Washington inicia el regreso gradual de diplomáticos

NewsITe
Estados Unidos comenzó a diseñar el regreso paulatino de parte de su personal diplomático a varias embajadas en Medio Oriente, luego de la fuerte escalada de tensión con Irán registrada en las últimas semanas. La medida, impulsada por la administración del presidente Donald Trump, apunta a recomponer la presencia estadounidense en una región clave, aunque manteniendo un esquema de seguridad reforzado.
De acuerdo con un documento interno del Departamento de Estado y con fuentes citadas por el diario The New York Times, algunas representaciones podrían recibir nuevamente a sus diplomáticos ya en el corto plazo. El foco está puesto en países donde la dotación se había reducido de manera significativa en medio de la preocupación por posibles ataques o incidentes vinculados al conflicto con Teherán.
Entre las sedes que verán incrementado su personal se encuentran las embajadas de Estados Unidos en Israel, Líbano, Arabia Saudita, Qatar, Jordania, Omán, Irak y Kuwait. El primer refuerzo se concentrará en la embajada en Líbano, aunque el regreso no supondrá la restitución total de la plantilla previa a la escalada.
Dotaciones limitadas y restricciones para familiares
El plan contempla un esquema de trabajo acotado en la mayoría de las misiones. En Emiratos Árabes Unidos, Arabia Saudita, Qatar y Líbano, las embajadas operarían con hasta el 85% de su personal habitual, mientras que en Irak, Kuwait y Bahréin la dotación se mantendría en torno al 75%.
Además, en los seis países del Golfo y en Líbano se prevé imponer restricciones específicas a la presencia de familiares de diplomáticos, una señal de que Washington continúa evaluando como delicado el escenario de seguridad en la zona. Estas limitaciones buscan reducir la exposición de civiles ante eventuales episodios de violencia o recrudecimiento de las hostilidades.
Tensiones con Irán y señales de la estrategia de Washington
La decisión se conoce en un contexto de máxima desconfianza entre Washington y Teherán. La Casa Blanca ha amenazado con nuevas sanciones económicas contra Irán tras el fracaso de recientes intentos de diálogo, lo que alimentó el temor a una nueva escalada militar en la región. Aun así, el refuerzo paulatino de la presencia diplomática sugiere que la administración Trump no prevé, al menos por ahora, un conflicto abierto de gran escala.
- Reapertura gradual de embajadas en países clave de Medio Oriente.
- Límites a la dotación y restricciones a la presencia de familiares.
- Escenario marcado por sanciones y tensiones persistentes con Irán.

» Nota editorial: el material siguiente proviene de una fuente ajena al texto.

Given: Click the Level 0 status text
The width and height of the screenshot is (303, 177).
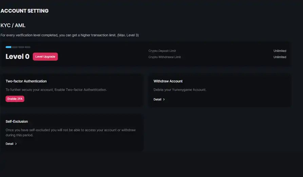Looking at the screenshot, I should (x=18, y=57).
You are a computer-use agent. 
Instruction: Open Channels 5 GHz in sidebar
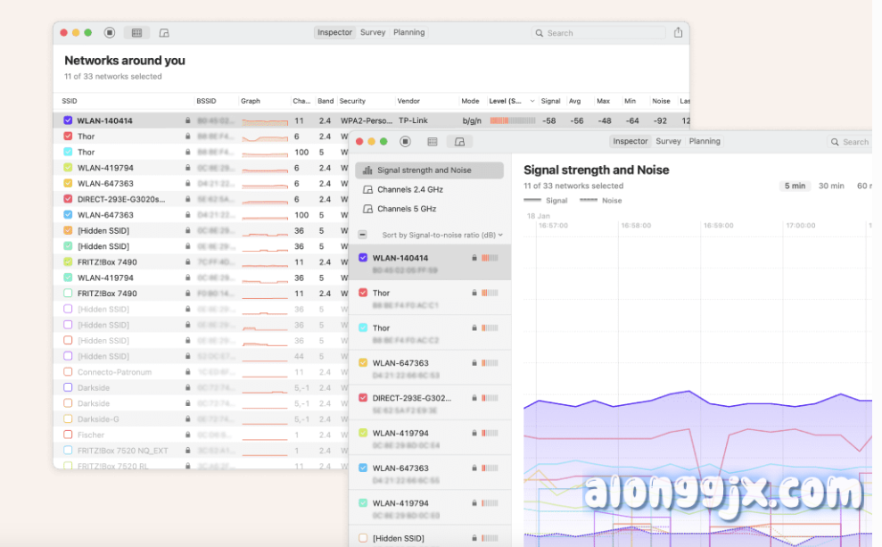[406, 209]
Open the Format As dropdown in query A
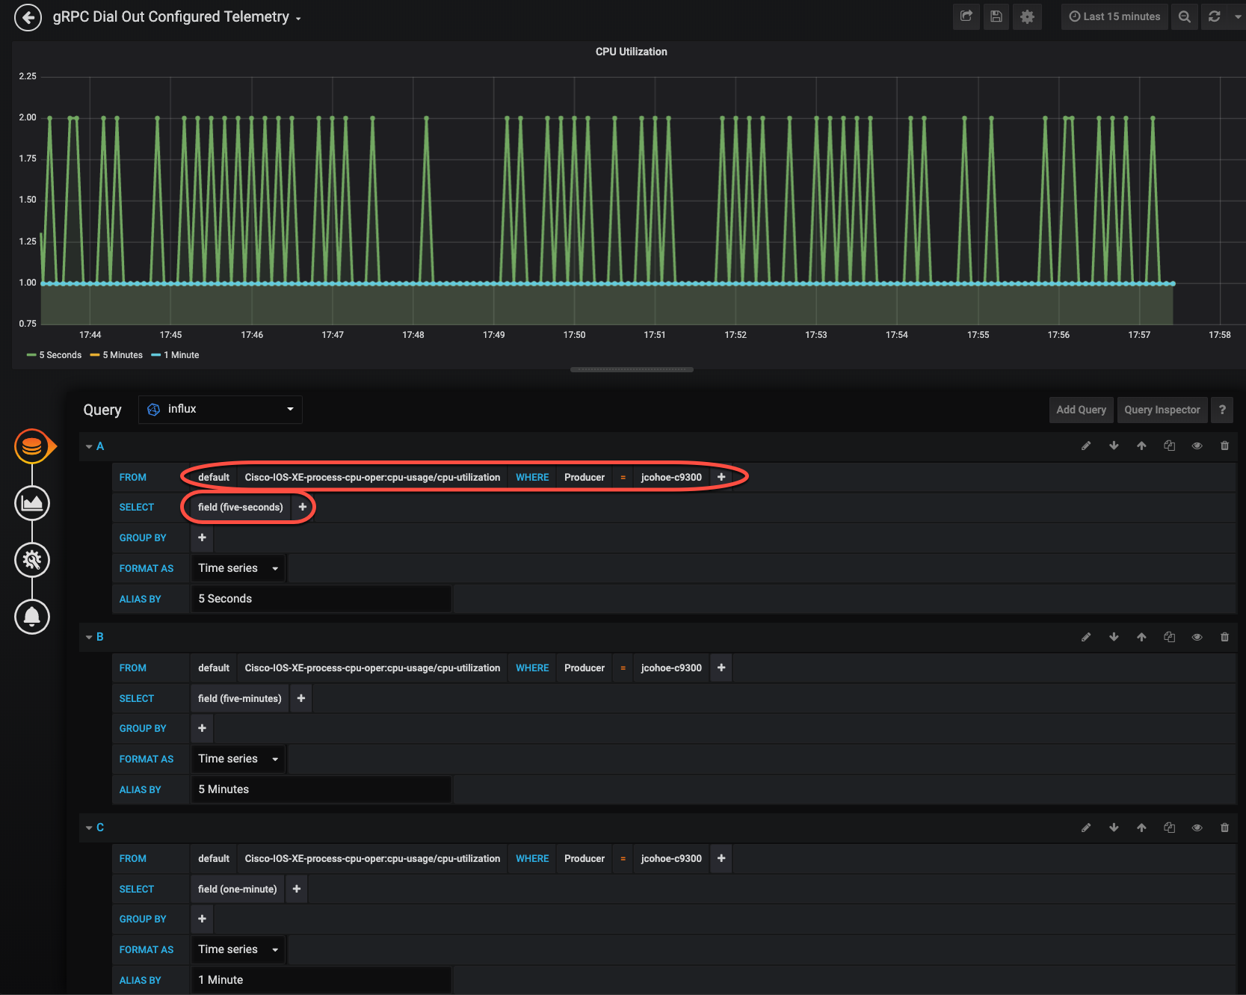Image resolution: width=1246 pixels, height=995 pixels. click(238, 568)
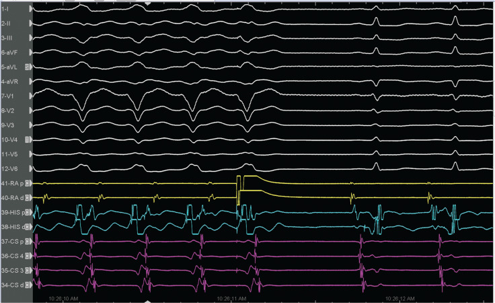The height and width of the screenshot is (303, 495).
Task: Click the C badge beside 41-RA p
Action: (28, 183)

“El movimiento indica que, pese a la tensión, Washington busca reestablecer canales diplomáticos sin asumir que el conflicto escalará de inmediato”, evaluó la prensa estadounidense.

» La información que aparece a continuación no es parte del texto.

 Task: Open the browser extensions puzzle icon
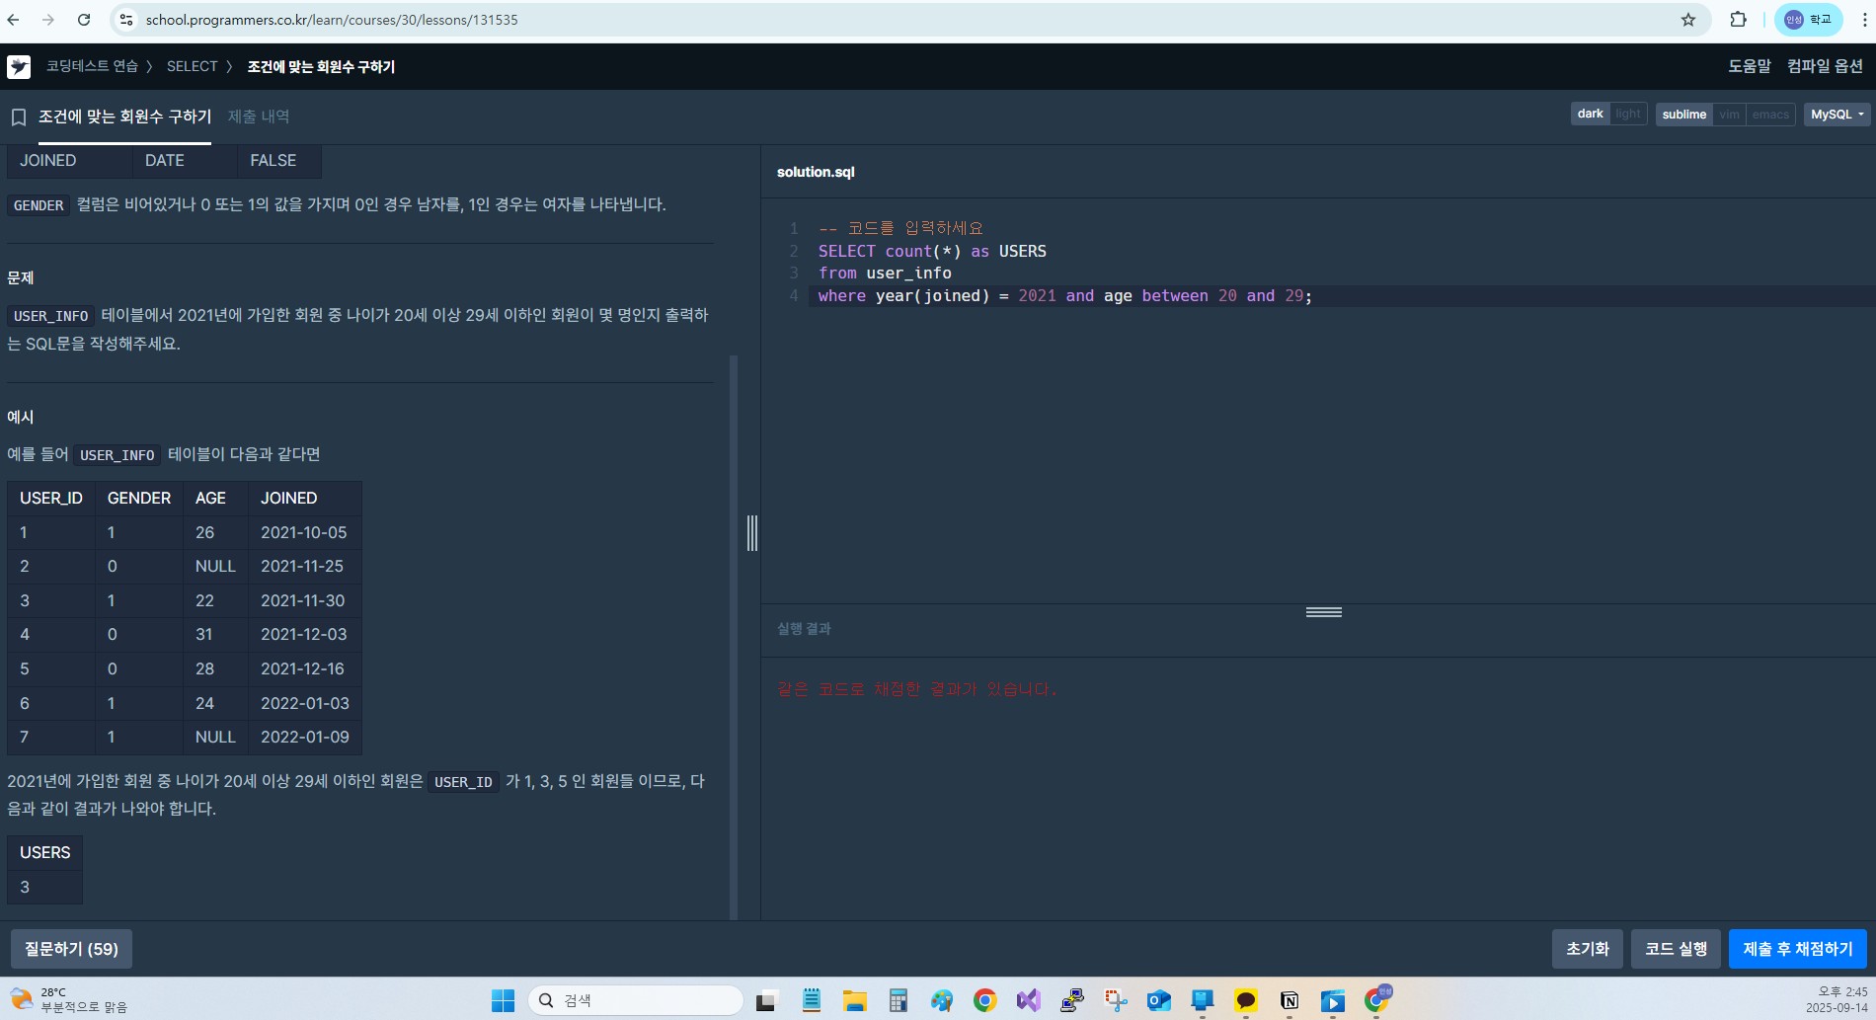click(1738, 20)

Con este esquema intermedio, Estados Unidos procura enviar un mensaje doble: por un lado, reafirma su presencia en una región estratégica y, por otro, reconoce que el escenario continúa siendo frágil. El desarrollo de las próximas semanas, en particular la evolución de las sanciones y de las negociaciones indirectas con Irán, será determinante para saber si este retorno diplomático se consolida o vuelve a retroceder.